Tegeingl, known as Englefield in English, was a cantref in north-east Wales during the mediaeval period. It was incorporated into Flintshire following Edward I of England's conquest of northern Wales in the 13th century.

==Etymology==
The region's name was derived from the Deceangli, an Iron Age Celtic tribe which had inhabited the region and attested since the 1st century BC.

==Location==
The cantref formed the eastern part of Perfeddwlad (or Y Berfeddwlad) on the northern coast of Wales between the River Clwyd and Deeside. The territory is roughly equivalent to the modern county of Flintshire today.

==History==
Comprising the three commotes of Rhuddlan, Prestatyn and Coleshill (Cwnsyllt), the territory originally formed part of the Kingdom of Gwynedd until, in the late 8th century, it was conquered by the Anglo-Saxon Kingdom of Mercia. It remained under Mercian (or English) control for over three centuries until Dafydd ab Owain Gwynedd recovered it in the 12th century. Edwin of Tegeingl (d.1073) was in the 11th century described as "lord" or "prince" of Tegeingl. He was succeeded as lord of Tegeingl by his son Owain who supported the Anglo-Normans' invasion of North Wales in the 1090s.

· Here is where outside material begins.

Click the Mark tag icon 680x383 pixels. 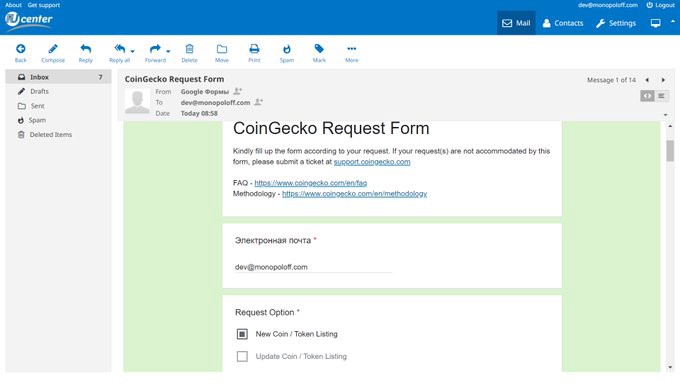tap(319, 49)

The family remained powerful in North Wales until Owain's sons were killed in 1125 by a son of Gruffudd ap Cynan, Prince of Gwynedd.

It then changed hands several times between England and Gwynedd, but was eventually seized by Edward I as part of his conquest of the Principality of Wales between 1277 and 1283. It was then incorporated into the county of Flintshire by the Statute of Rhuddlan.